4.7 Landschappelijke inpassing
Voor het volledige onderzoek wordt verwezen naar het rapport van ARCADIS "Zuidelijke omlegging Deurne - onderzoeken ten behoeve wijziging bestemmingsplan" van 9 oktober 2008, nr. 073949608:0.12., dat als externe bijlage is bijgevoegd.

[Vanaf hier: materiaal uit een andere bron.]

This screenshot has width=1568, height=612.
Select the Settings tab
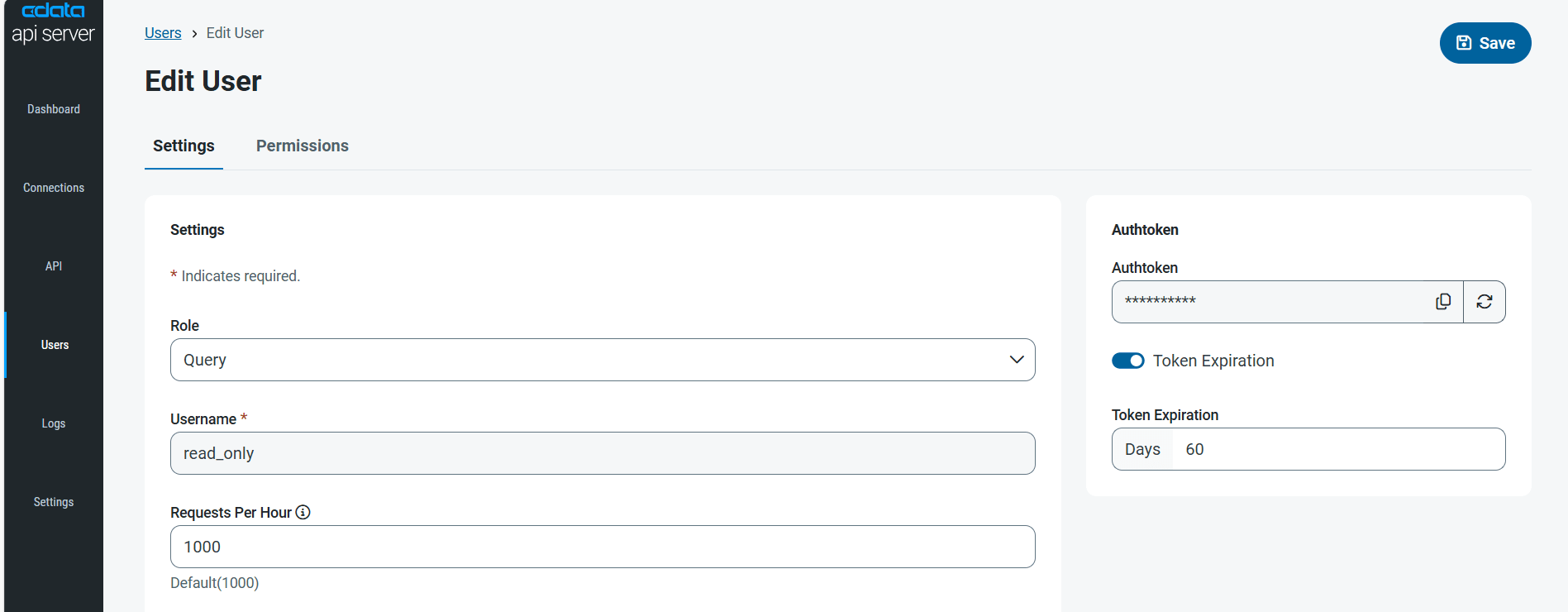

Kernpunten van de visie en uitgangspunten voor een goede landschappelijke inpassing zijn:
- Het nieuwe trace wordt begeleid met beplanting zodat het doorgaande karakter van de zuidelijke randweg wordt versterkt;
- Doordat de Zuidelijke Omlegging wordt gerealiseerd in combinatie met de begeleidende opgaande beplanting ontstaat als het ware een spiegeling van het trace Vloeieindsedreef/ St. Jozefstraat. Deze spiegeling kan inzichtelijk worden gemaakt door beide traces een eigen herkenbaar karakter te geven door de inpassing en het toepassen van laanbeplanting;
- Doorzetten van Populus Canesens de Moffart van de Theo van Doesburgstraat aan de zuidzijde van de nieuwe zuidelijke randweg. De weggebruiker wordt hierdoor visueel geleid naar de nieuwe zuidelijke randweg;
- De wens is om het tracé een open uitstraling te geven met zicht op het aanwezige landschap;
- Door het toepassen van afwijkende beplanting wordt de eigenheid van het tracé versterkt;
- Om olifantenpaadjes van en naar de St. Jozefstraat te vermijden zal er een natuurlijke barriere bijv in de vorm van een bosschage worden op geworpen;
- Na de kruising van de St. Jozefstraat tot aan de Vloeieindsedreef zal aan de noordzijde van het trace van de zuidelijke omlegging (middengedeelte) begeleidende beplanting worden toegevoegd. De voorkeur gaat uit naar een licht transparante boom die doorzicht naar het landschap goed mogelijk maakt, gedacht wordt aan een Betula Pendula (meerstammig).